Photo via Fast Company
A massive funding gap exists in artificial intelligence development. According to Fast Company, while investors deployed $300 billion into AI startups in early 2026—a 150% increase year-over-year—only a fraction targets social and environmental challenges. This concentration of capital in venture hubs like Silicon Valley means many high-impact solutions never get built, because they originate from founders outside traditional tech centers who lack the right networks and credentials.
The missing ingredient is what MIT Solve's Hala Hanna calls 'proximity expertise.' When entrepreneurs build solutions in direct contact with the problems they're solving, they develop deeper understanding and create more resilient outcomes. A Nigerian founder created an AI-powered blood bank network that serves 3,000 hospitals reliably, while an African agriculture platform delivers crop insights via SMS to farmers without smartphones. These constraints forced innovation that traditional developers would dismiss as impractical.
For Dalton's business community, this insight carries weight. Regional companies often excel precisely because they understand local supply chains, workforce challenges, and infrastructure realities that distant corporations overlook.
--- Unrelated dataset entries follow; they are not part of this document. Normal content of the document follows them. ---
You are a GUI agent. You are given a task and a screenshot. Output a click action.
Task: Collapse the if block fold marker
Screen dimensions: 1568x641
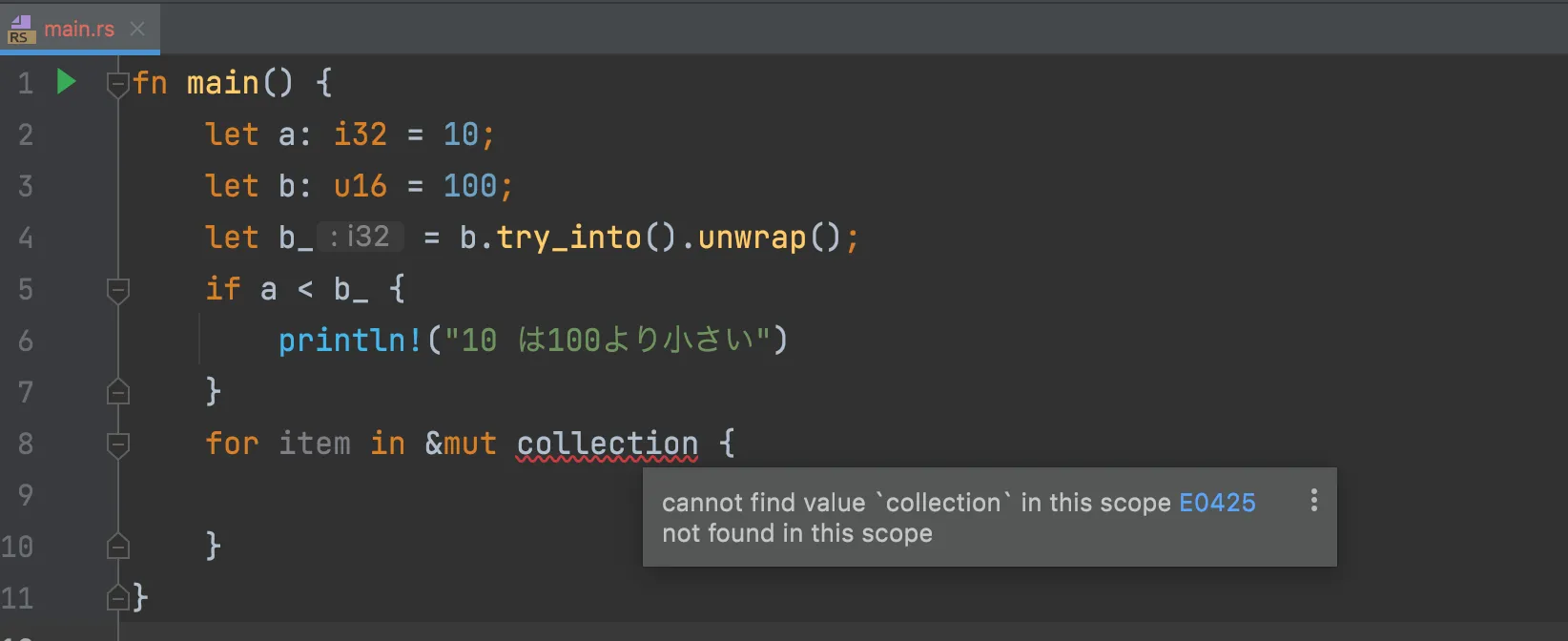coord(117,289)

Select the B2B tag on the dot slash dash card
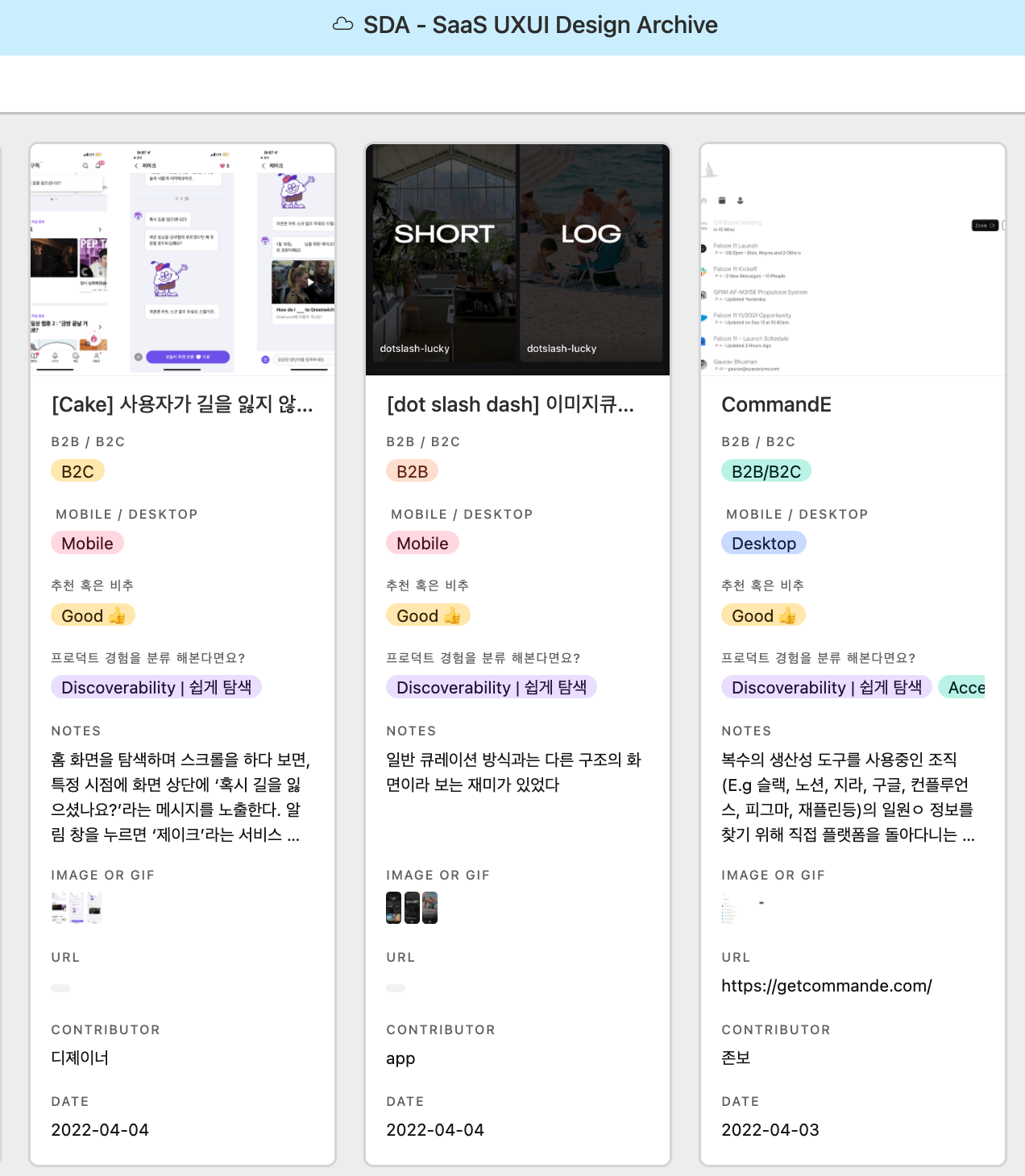click(x=412, y=470)
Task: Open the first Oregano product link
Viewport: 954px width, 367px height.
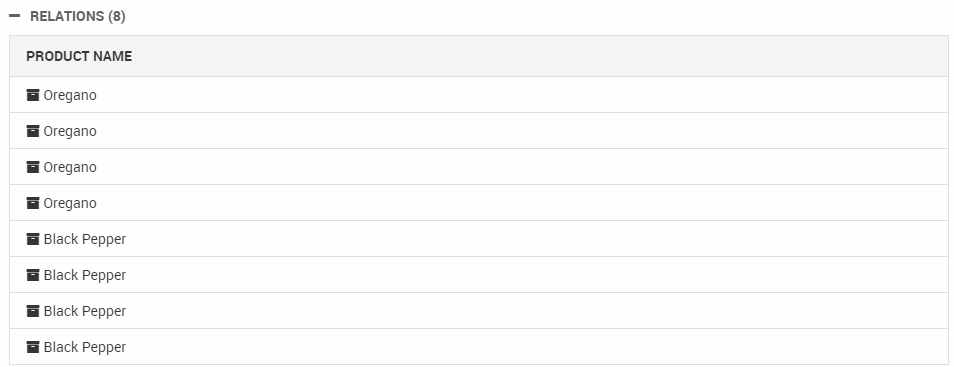Action: tap(70, 96)
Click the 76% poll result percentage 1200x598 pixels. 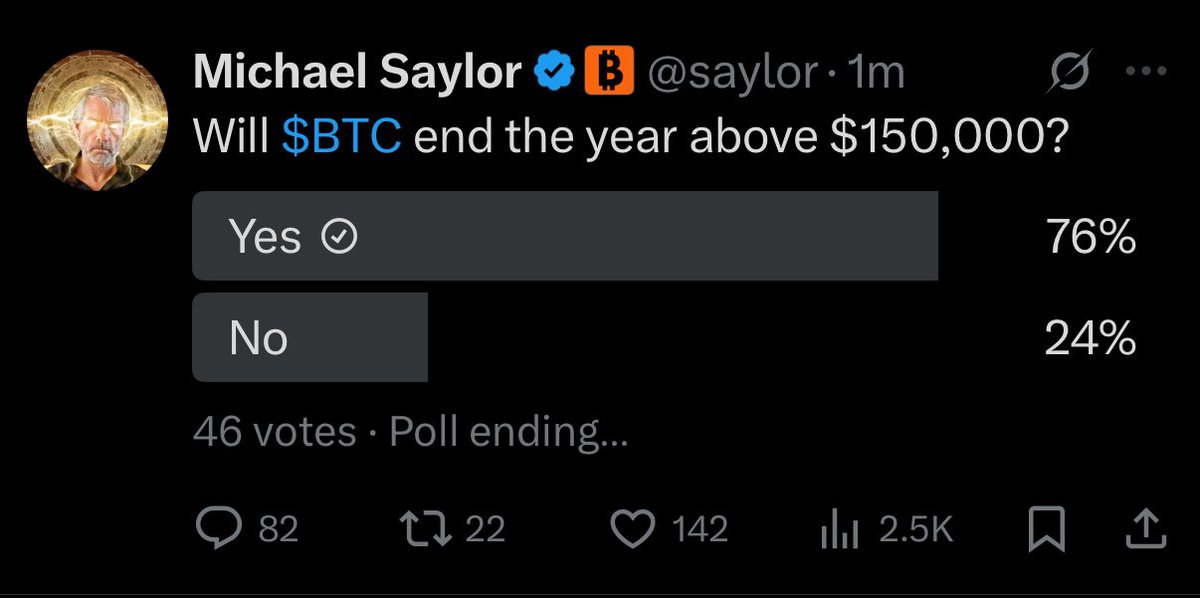[1089, 238]
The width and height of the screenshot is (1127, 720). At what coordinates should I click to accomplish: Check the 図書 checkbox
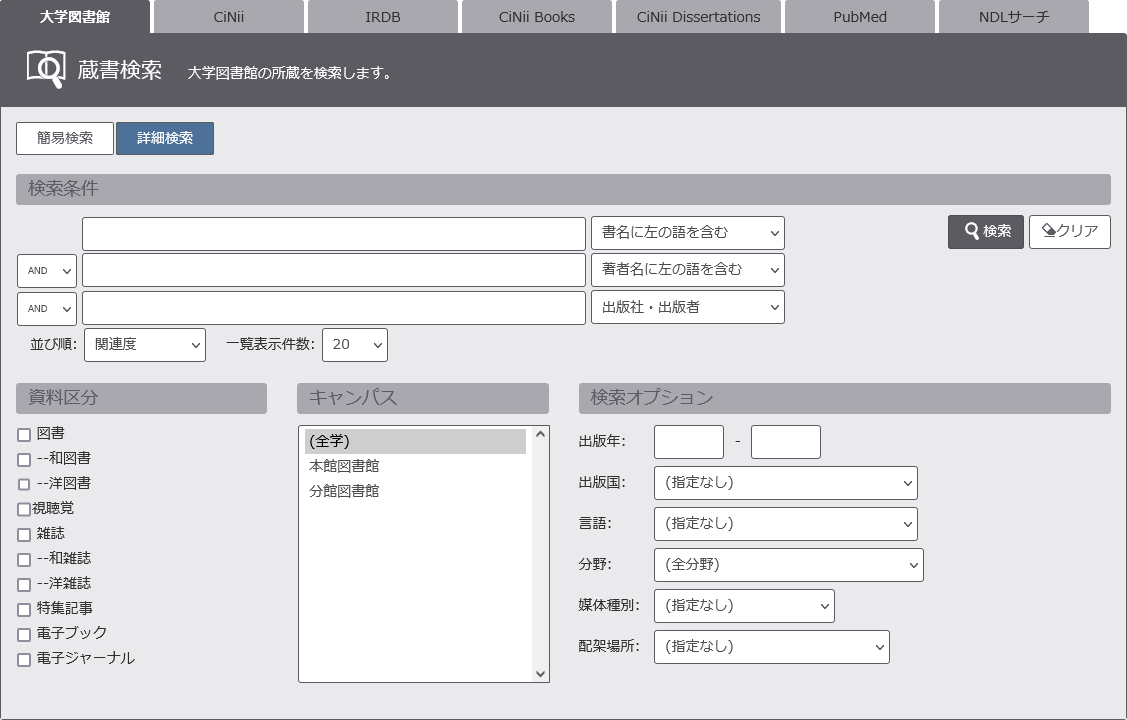click(24, 434)
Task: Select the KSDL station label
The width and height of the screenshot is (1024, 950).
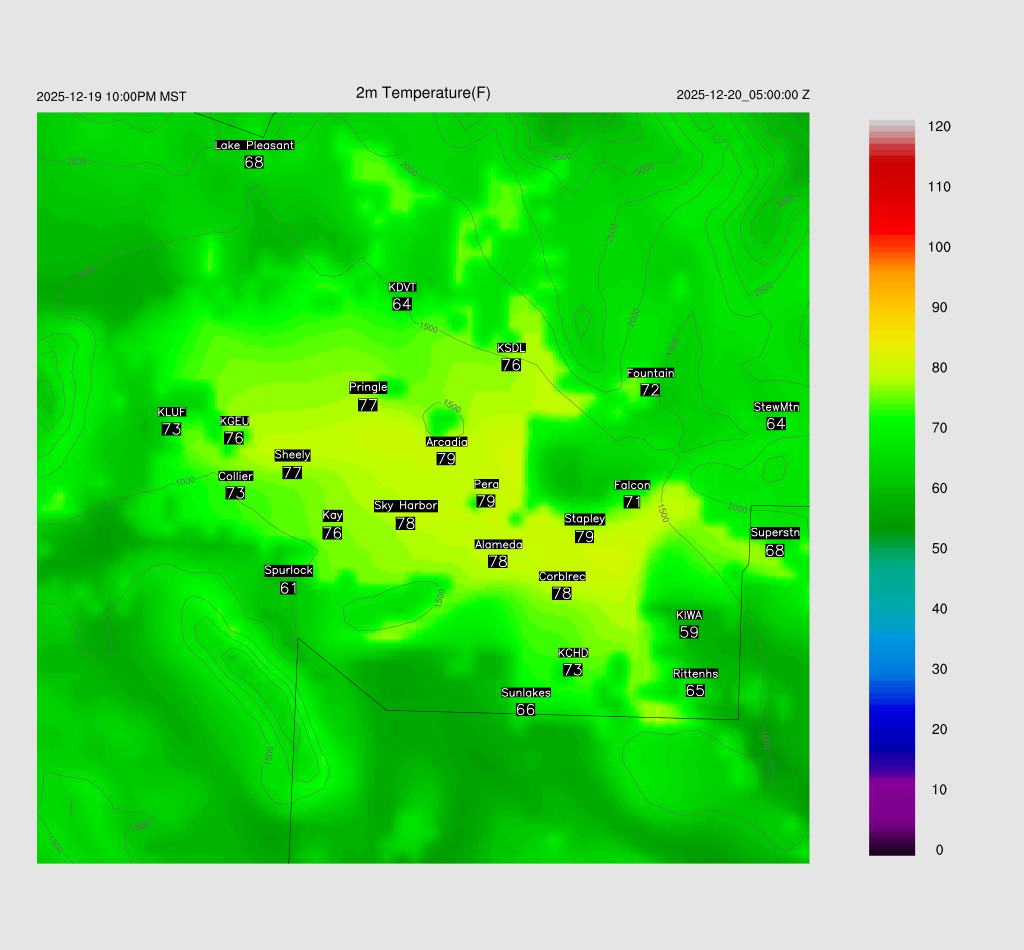Action: tap(511, 348)
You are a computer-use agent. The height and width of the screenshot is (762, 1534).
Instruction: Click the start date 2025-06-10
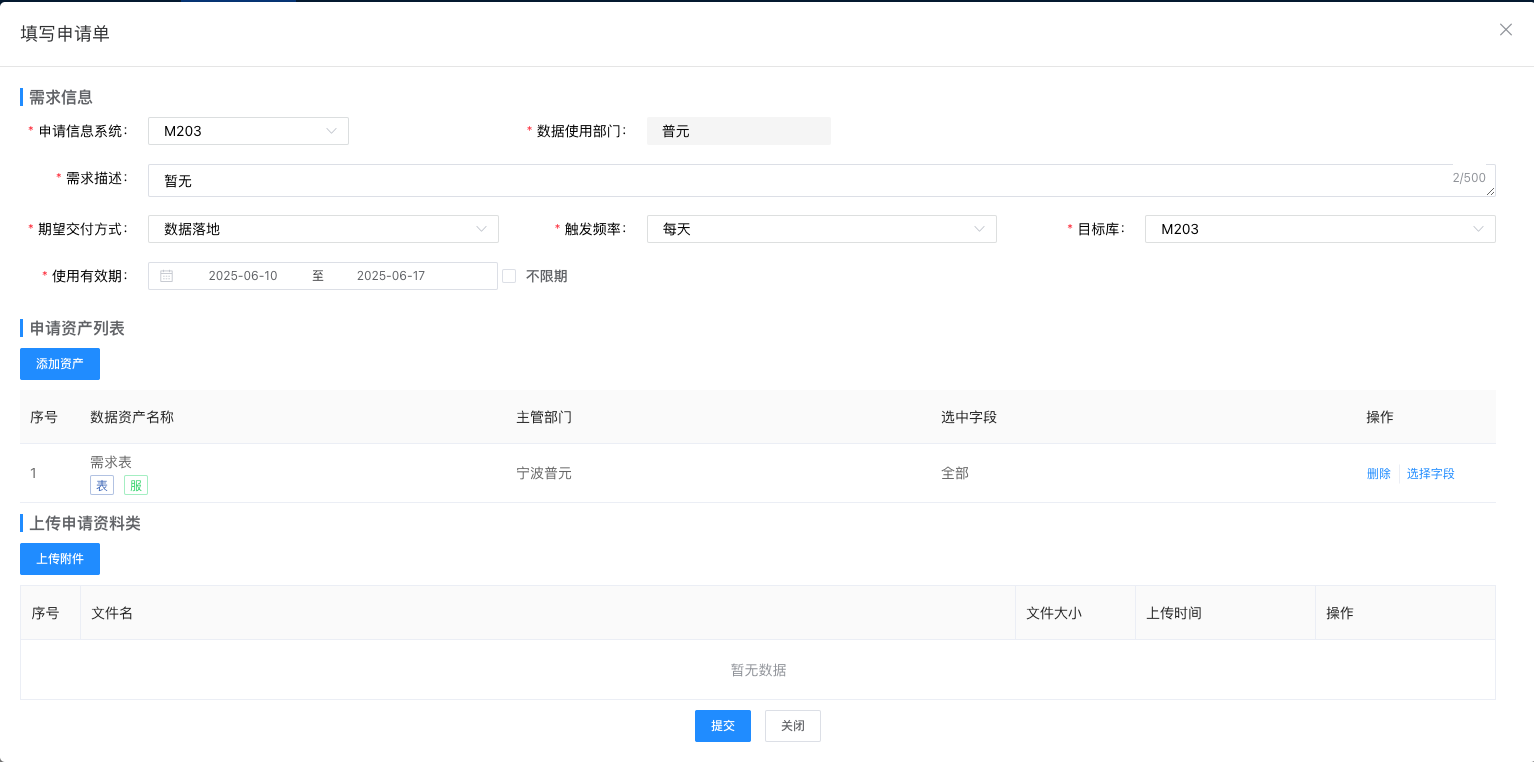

An AI solution built for Georgia's logistics corridors or textile operations by teams embedded in those industries would likely outperform generic enterprise software designed for generic conditions.
Closing this funding gap requires new investment models. Impact investors, development finance institutions, and philanthropies must combine grant funding with venture capital to reduce early risk for problem-solving founders. Until capital flows toward solutions built by those closest to real-world challenges, Dalton and communities like it will continue exporting talent and innovation to coastal tech centers rather than building it at home.